- Born: William Warren Bush November 7, 1935 (age 90) Montgomery, Alabama, U.S.
- Other name: Billy Greenbush
- Occupation: Actor
- Years active: 1966–1993
- Spouse: Carole Kay
- Children: Clay, Lindsay, Sidney

= Billy Green Bush =

American actor

William Warren Bush (born November 7, 1935) is an American actor usually credited as Billy Green Bush, and sometimes as Billy Greenbush.

==Typecast==
Bush is a character actor, typically projecting in his screen appearances the good-ol'-boy image. He portrays mostly sheriffs and state troopers, although in his repertoire there are the occasional villains.

==Film==
Bush's film work includes appearances in The Savage Seven (1968), Five Easy Pieces (1970), Monte Walsh (1970), The Jesus Trip (1971), The Organization (1971), Welcome Home, Soldier Boys (1972), The Culpepper Cattle Co. (1972), 40 Carats (1973), Electra Glide in Blue (1973) where his performance caused some critics to characterize his screen persona as "irrepressibly unique"; Alice Doesn't Live Here Anymore (1974), Mackintosh and T.J. (1975), The Call of the Wild (1976), The Beasts Are on the Streets (1978), The Jericho Mile (1979), Tom Horn (1980), The River (1984), The Hitcher (1986), Critters (1986), Rampage (1987) and Jason Goes to Hell: The Final Friday (1993).

==Television==
Bush has appeared frequently on television, including a recurring role as Bobby Angel on Hill Street Blues and an episode of M*A*S*H, in which his character, “Cowboy”, tries to kill commanding officer Henry Blake.

(Stored entries)
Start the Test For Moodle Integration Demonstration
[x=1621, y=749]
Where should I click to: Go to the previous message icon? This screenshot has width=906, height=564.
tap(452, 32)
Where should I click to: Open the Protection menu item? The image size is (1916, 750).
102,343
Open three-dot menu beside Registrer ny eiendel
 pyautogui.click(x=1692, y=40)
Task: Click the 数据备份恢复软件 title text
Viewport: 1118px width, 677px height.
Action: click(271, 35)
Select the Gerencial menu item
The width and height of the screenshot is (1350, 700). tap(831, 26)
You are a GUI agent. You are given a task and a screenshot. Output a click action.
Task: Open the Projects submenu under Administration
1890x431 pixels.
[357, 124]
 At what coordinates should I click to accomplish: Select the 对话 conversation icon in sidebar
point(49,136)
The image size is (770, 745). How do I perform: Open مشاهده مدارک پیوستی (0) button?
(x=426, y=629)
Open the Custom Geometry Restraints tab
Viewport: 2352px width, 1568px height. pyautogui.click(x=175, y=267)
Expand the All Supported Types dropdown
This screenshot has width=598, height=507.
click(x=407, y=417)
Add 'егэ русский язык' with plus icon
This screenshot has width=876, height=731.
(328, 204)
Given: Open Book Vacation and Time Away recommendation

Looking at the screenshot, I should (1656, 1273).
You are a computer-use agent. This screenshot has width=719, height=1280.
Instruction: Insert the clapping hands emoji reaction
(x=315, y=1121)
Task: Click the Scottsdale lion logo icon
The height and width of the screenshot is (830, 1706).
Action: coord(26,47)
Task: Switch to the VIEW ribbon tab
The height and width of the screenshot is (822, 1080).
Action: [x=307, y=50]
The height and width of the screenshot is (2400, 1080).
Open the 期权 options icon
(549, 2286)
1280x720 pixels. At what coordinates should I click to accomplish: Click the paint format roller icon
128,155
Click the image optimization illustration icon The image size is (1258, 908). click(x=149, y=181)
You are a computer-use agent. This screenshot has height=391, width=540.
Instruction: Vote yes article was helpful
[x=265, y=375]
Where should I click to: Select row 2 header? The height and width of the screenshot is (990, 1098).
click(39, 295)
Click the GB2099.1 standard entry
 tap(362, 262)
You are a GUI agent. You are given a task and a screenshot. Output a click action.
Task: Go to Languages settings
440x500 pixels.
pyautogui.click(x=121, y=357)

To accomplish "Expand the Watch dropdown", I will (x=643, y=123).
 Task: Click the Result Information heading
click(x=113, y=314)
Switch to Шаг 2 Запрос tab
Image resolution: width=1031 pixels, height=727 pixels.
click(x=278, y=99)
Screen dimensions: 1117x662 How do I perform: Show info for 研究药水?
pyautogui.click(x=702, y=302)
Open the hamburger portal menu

Set of tasks:
a – Convert the stretch of the stored entries from the line containing "Given: Open Book" through the line containing "Action: coord(26,47)" into a JSON list of strings, one string per line, omitting blank lines.
b – Continue the article on actor Billy Green Bush from where it stops.

Answer list:
a –
[
  "Given: Open Book Vacation and Time Away recommendation",
  "Looking at the screenshot, I should (1656, 1273).",
  "You are a computer-use agent. This screenshot has width=719, height=1280.",
  "Instruction: Insert the clapping hands emoji reaction",
  "(x=315, y=1121)",
  "Task: Click the Scottsdale lion logo icon",
  "The height and width of the screenshot is (830, 1706).",
  "Action: coord(26,47)"
]

b –
He twice portrayed Vernon Presley, the father of Elvis Presley, first in the 1988 TV movie Elvis and Me, which was based on the 1985 memoir of the same name by Presley's ex-wife Priscilla, and then in the short-lived weekly series Elvis in 1990.

==Personal life==
Bush is the father of twins Lindsay and Sidney Greenbush (retired child actresses who alternately starred as Carrie in Little House on the Prairie) and actor Clay Greenbush.

==Selected filmography==

- 1966 Unholy Matrimony as Eavesdropping Husband (uncredited)
- 1968 The Savage Seven as Seely
- 1969 The Reivers as Patron
- 1970 Five Easy Pieces as Elton
- 1970 Monte Walsh as "Powder" Kent
- 1971 The Jesus Trip as Tarboro
- 1971 The Organization as Dave Thomas
- 1972 Welcome Home, Soldier Boys as Sheriff
- 1972 The Culpepper Cattle Co. as Frank Culpepper
- 1972 M*A*S*H as John "Cowboy" Hodges
- 1972 Mister Brown
- 1973 40 Carats as J.D. Rogers
- 1973 Electra Glide in Blue as Officer "Zipper" Davis
- 1973 Gunsmoke as Kermit
- 1973 The Rookies as Country Marc Rogers
- 1974 Alice Doesn't Live Here Anymore as Donald Hyatt
- 1975 Mackintosh and T.J. as Luke
- 1976 The Call of the Wild as "Redsweater"
- 1976 The Invasion of Johnson County as Frank Canton
- 1978 The Beasts Are on the Streets as Jim Scudder
- 1978-1982 The Incredible Hulk as Ray Thomas / Sheriff Carl Decker
- 1979 The Jericho Mile as Warden Earl Gulliver
- 1980 Tom Horn as U.S. Marshal Joe Belle
- 1984 The River as Harvey "Harve" Stanley
- 1986 The Hitcher as Trooper Donner
- 1986 Critters as Jay Brown
- 1986 The Deliberate Stranger (TV) as Officer Bradley
- 1987 Rampage as Judge McKinsey
- 1991 Conagher as Jacob Teale
- 1993 Jason Goes to Hell: The Final Friday as Sheriff Ed Landis (final film role)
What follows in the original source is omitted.